> **Problem statement**: Which lines of the data include the string "click"? List them all.

> **Listed records**:
- - -
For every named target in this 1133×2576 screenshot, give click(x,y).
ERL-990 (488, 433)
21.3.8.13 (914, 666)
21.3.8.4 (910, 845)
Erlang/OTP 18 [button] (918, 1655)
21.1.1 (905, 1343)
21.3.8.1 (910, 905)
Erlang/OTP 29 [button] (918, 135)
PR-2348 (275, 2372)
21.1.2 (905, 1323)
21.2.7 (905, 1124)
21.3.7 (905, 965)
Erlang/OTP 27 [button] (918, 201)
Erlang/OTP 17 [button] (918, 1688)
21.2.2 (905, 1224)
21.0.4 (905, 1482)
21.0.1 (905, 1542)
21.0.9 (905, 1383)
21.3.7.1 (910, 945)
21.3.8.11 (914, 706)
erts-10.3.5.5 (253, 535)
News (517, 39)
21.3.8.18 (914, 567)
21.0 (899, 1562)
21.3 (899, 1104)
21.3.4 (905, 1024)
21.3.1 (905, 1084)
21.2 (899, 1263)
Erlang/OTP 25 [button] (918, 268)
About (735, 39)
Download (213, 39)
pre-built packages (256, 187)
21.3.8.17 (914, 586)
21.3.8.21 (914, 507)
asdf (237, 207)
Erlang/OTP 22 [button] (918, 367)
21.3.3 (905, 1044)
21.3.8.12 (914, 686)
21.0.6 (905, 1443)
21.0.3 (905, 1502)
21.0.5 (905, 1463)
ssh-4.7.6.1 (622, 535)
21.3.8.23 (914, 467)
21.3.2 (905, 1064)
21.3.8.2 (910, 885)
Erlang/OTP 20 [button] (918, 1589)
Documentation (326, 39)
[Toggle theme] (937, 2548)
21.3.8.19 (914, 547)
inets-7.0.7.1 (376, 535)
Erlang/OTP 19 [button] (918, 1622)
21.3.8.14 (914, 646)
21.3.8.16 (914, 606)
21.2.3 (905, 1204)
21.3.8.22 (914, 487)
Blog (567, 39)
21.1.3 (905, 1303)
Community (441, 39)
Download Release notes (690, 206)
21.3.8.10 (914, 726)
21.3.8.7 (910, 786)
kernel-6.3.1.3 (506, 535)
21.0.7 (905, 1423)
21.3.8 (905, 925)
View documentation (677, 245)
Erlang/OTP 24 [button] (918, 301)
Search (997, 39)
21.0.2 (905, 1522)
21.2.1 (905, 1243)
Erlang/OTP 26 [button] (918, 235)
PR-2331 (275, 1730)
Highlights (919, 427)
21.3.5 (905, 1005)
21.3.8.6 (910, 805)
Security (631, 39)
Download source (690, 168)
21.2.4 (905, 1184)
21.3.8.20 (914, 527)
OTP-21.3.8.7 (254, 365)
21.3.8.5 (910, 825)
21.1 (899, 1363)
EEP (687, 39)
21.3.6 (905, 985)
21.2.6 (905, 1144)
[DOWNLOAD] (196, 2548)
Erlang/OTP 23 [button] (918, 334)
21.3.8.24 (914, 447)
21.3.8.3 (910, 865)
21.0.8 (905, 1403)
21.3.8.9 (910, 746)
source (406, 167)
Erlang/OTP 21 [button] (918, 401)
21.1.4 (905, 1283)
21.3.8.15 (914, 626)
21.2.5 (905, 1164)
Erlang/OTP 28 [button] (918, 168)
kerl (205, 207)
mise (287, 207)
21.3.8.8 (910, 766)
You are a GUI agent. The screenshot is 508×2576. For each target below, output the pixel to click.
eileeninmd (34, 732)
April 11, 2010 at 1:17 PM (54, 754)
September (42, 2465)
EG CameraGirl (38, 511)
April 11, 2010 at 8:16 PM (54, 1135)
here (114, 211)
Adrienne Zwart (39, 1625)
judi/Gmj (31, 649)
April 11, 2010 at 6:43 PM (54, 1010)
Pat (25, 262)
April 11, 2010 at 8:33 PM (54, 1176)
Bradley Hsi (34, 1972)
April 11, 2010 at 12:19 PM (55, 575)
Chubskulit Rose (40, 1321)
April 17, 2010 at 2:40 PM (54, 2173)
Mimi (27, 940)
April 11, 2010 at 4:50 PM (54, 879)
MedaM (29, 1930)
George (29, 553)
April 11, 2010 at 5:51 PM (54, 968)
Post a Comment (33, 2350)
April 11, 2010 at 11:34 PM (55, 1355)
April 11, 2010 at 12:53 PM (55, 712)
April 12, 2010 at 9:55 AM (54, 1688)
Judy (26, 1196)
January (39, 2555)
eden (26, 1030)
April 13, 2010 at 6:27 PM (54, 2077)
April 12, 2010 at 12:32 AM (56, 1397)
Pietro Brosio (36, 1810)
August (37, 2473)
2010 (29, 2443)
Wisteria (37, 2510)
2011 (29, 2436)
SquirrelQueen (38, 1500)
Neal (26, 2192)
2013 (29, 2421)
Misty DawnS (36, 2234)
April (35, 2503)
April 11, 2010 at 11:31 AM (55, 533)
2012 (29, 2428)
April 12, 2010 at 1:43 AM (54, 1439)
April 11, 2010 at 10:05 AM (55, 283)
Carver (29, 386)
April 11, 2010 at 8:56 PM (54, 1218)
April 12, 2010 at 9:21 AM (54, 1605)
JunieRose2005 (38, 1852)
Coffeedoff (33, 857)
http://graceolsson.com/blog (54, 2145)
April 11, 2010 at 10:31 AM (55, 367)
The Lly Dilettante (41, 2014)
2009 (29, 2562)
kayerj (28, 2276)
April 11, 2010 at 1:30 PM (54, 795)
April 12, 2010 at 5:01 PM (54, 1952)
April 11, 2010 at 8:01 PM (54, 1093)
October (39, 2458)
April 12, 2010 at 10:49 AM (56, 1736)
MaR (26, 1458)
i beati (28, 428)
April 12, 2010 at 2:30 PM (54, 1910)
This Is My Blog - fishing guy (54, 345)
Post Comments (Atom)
- - -
> **Output for this exercise**:
For every named target in this 1133×2576 screenshot, give click(x,y).
You are a GUI agent. The screenshot is 508×2576. For each target below, output the pixel to click.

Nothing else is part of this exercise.